His father was best-known for starting the so-called Varela Project at the end of the 1990s, a campaign to gather signatures in favour of freedom of speech, a peaceful transition to democracy and a guarantee of civil rights. It was an unprecedented challenge to Castro, one which even brought criticism from hardline anti-Castro exiles in Miami, who called Paya naïve and insisted the Cuban leader should be summarily overthrown, if not killed. The Varela Project won 25,000 votes, not insignificant under a totalitarian regime. Castro, of course, responded with a referendum of his own, which resulted in an overwhelming vote saying the revolution was "irrevocable."

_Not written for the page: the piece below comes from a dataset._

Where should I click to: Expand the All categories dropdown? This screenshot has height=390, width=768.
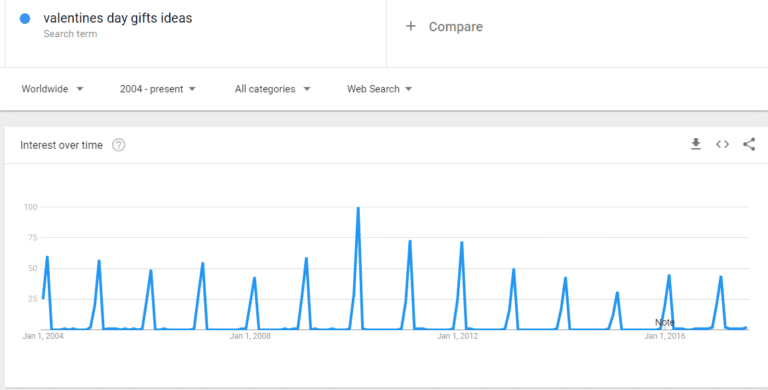click(272, 89)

Oswaldo Paya Sardinas was born in Havana in 1952, when Cuba was still run by the US-backed dictator Anastasio Somoza. He was six when Castro and Guevara rolled into the capital, smoking big cigars, having forced Somoza to flee. A devout Roman Catholic, he went on to become an engineer and kept a relatively low profile in the anti-Castro movement as the leader of the so-called Christian Liberation Movement until he launched the Varela Project. At his funeral in a modest Havana church yesterday, mourners shouted "Viva Paya!" and "Libertad, Libertad!"

"His death is tragic not only for his family but for the entire human rights and pro-democracy movement," said Elizardo Sánchez, head of the banned but tolerated Cuban Commission for Human Rights. "Paya was considered the most notable political leader of the Cuban opposition." A White House statement said: "The President's thoughts and prayers are with the family and friends of Oswaldo Paya, a tireless champion for greater civil and human rights in Cuba."

Oswaldo Paya Sardinas, engineer and dissident: born Havana, Cuba 29 February 1952; married Ofelia Acevedo (three children); died La Gavina, Cuba 22 July 2012.